Ma cambia per i cittadini: se sono ricchi, hanno una corsia preferenziale...
«Non è vero che il privato toglie ai poveri la sanità. Al contrario, apre loro spazi, accorcia le liste d’attesa e finanzia tutto il sistema. Gli ospedali pubblici devono essere in grado di curare tutti nell’emergenza, di intervenire sull’acuto, ma prevenzione e ordinaria amministrazione possono essere in parte scaricate sul privato. Sarebbe un vantaggio per tutti, anche per il pubblico, che si alleggerirebbe, e per il paziente, che non subirebbe le magagne di un sistema zavorrato da regole burocratiche farraginose».
Anche nel pubblico ci sono due sanità, una di serie A e una di serie C, a seconda di dove si vive...
«Ci sono regioni virtuose, che rispettano i budget, e altre che usano i quattrini pubblici come fossero soldi del Monopoli, denari immaginari e senza valore, tanto poi se crei il buco, lo Stato ripiana».
Come se ne esce, con l’autonomia?
«Le Regioni di fatto sono già autonome nella gestione della sanità. Se ne esce cacciando chi fa i buchi, come farebbe qualsiasi azienda al mondo».
Tra tre settimane si vota in Lombardia e Lazio e la sanità è un argomento forte della campagna elettorale, specialmente a Milano. Lei cosa pensa del sistema lombardo?
«La pandemia scoppiò in Lombardia, non si sapeva nulla e ovviamente la maggior parte delle strutture non era abituata a operare nell’emergenza globale. Ci furono problemi iniziali, piuttosto inevitabili, ma io credo che l’attacco partito contro la Regione avesse motivazioni ideologiche: si voleva far passare il messaggio che la Lombardia era travolta perché agiva in disaccordo con il governo, invece era travolta perché il virus scoppiò lì».

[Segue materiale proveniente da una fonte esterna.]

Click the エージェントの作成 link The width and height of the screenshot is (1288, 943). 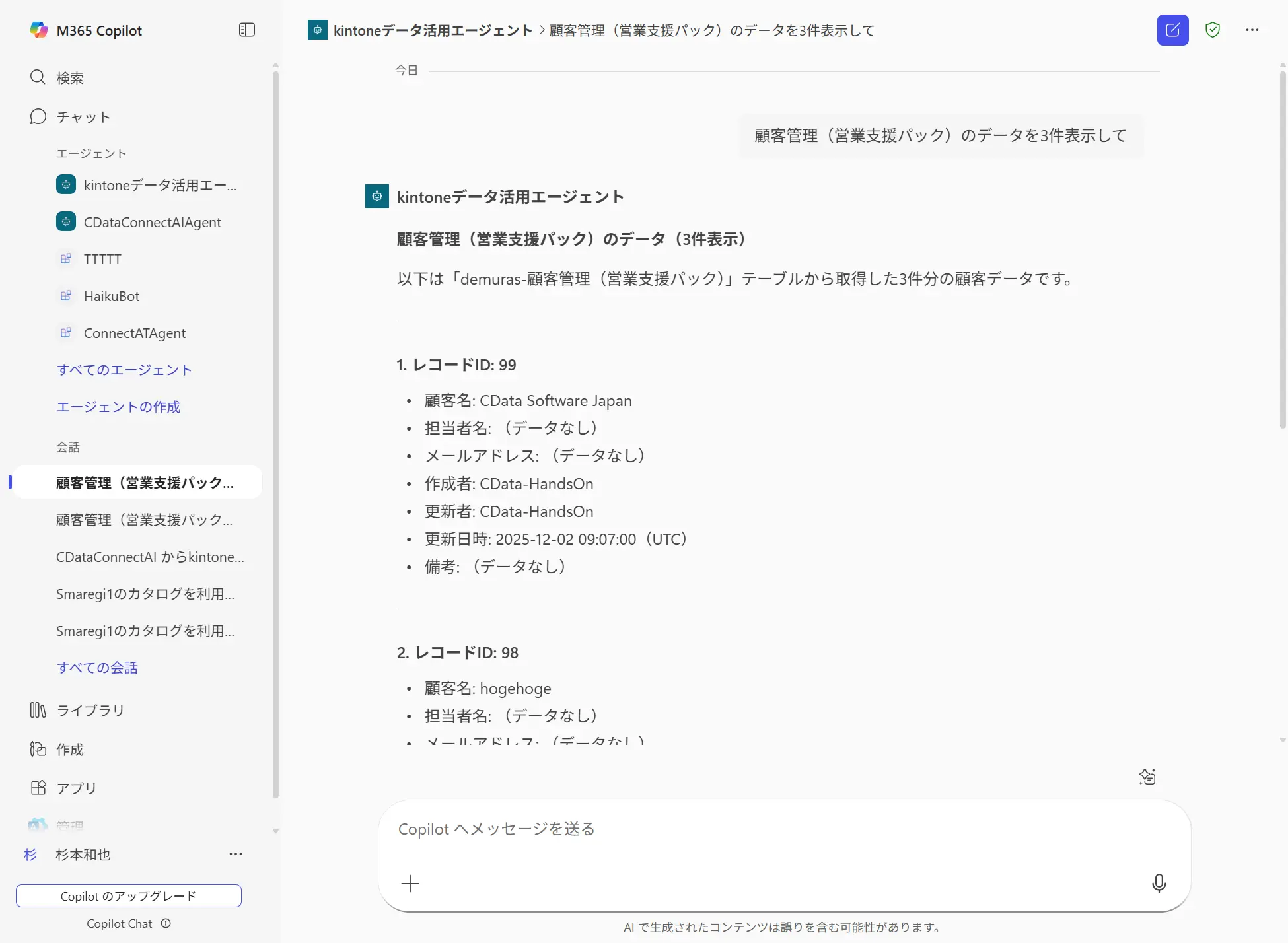[118, 407]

Ma lì non rispose la medicina del territorio, perché il sistema è fortemente privatizzato. Questa fu l’accusa, quanto fondata?
«Il sistema territoriale funziona poco ovunque e non andrà diversamente finché ogni medico generico per sopravvivere dovrà avere almeno 1.500 pazienti-clienti. Ovvio che se arriva la pandemia, non puoi andare a casa di tutti. È scoppiata in Lombardia e il sistema ha mostrato lì le proprie fragilità, ma non a causa degli ospedali privati. La Lombardia è stata la Regione più efficiente in fase di vaccinazione e sono stati i medici lombardi, tra gli altri Zangrillo, Clementi, Pesenti e Remuzzi, a insegnare al mondo come si cura il Covid».